◆ What you will do ◆
a. Reproduce the passage on 9/11 word for word, from the part that opens with the words containing "Objectively, in world" through the part that closes with "more historical tragedy.".
b. In the passage on 9/11, what does a federal judge require the U.S. government to disclose?
c. Decide whether each statement agrees with the passage on 9/11, and support each yes or no with the deciding words quoted from the passage.
(i) In world historical terms, 9/11 is described as a small event.
(ii) 9/11 is called the first violent, wholesale attack on U.S. civilians in the "heartland" by foreigners since the Civil War.
(iii) The significance of 9/11 for U.S. citizens is said to have been created entirely by politicians and the media.

◆ Reading text ◆
►

Objectively, in world historical terms, 9/11 is a puny event, somewhere on the order of a violent earthquake in Indonesia or the sinking of a troop ship in WWII. Symbolically and politically, for U.S. citizens, it has enormous significance, some of it genuine, some of it deliberately created by calculating politicians and the media. In any case, it was the first violent, wholesale attack on U.S. civilians in the "heartland" by foreigners since the War of 1812, unless we count the aberration of the Civil War, even if in the long run it becomes simply one more historical tragedy.

The superb ironies for those of us U.S. citizens who took 9/11 as a blow to civility and urban culture as well as morbid proof of the imperfect state of the world and the unfortunate consequences of U.S. global imperialism, involve our own stake in the huge U.S. military and economic hegemony. My ability to sit on my deck at the ranch sipping good wine and contemplating my next kayak trip is at least partly due to the insulation from danger, hunger, disease, and the demands of the world sub-proletariate provided by my participation in this affluent, powerful country. I cheer when a federal judge requires the U.S. government to disclose the names of people detained after 9/11 as part of my gesture toward civil liberties, and then read modern novels for hours, blithly unaffected by events. I am privileged to be free to choose how I will be affected by the history of the world and what to remember.

◄

◆ Information shown ◆
►

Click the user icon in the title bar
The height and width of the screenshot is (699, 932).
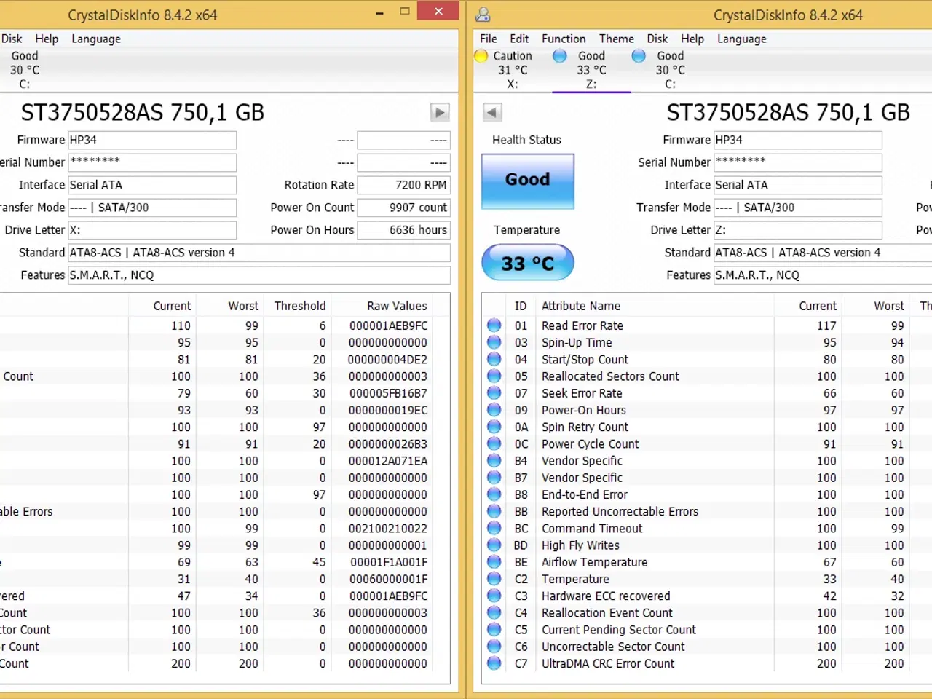pos(482,14)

◄

◆ Numbered responses ◆
a.
Objectively, in world historical terms, 9/11 is a puny event, somewhere on the order of a violent earthquake in Indonesia or the sinking of a troop ship in WWII. Symbolically and politically, for U.S. citizens, it has enormous significance, some of it genuine, some of it deliberately created by calculating politicians and the media. In any case, it was the first violent, wholesale attack on U.S. civilians in the "heartland" by foreigners since the War of 1812, unless we count the aberration of the Civil War, even if in the long run it becomes simply one more historical tragedy.

b. The names of people detained after 9/11.

c.
(i) Yes: "Objectively, in world historical terms, 9/11 is a puny event"
(ii) No: "since the War of 1812, unless we count the aberration of the Civil War"
(iii) No: "some of it genuine, some of it deliberately created by calculating politicians and the media"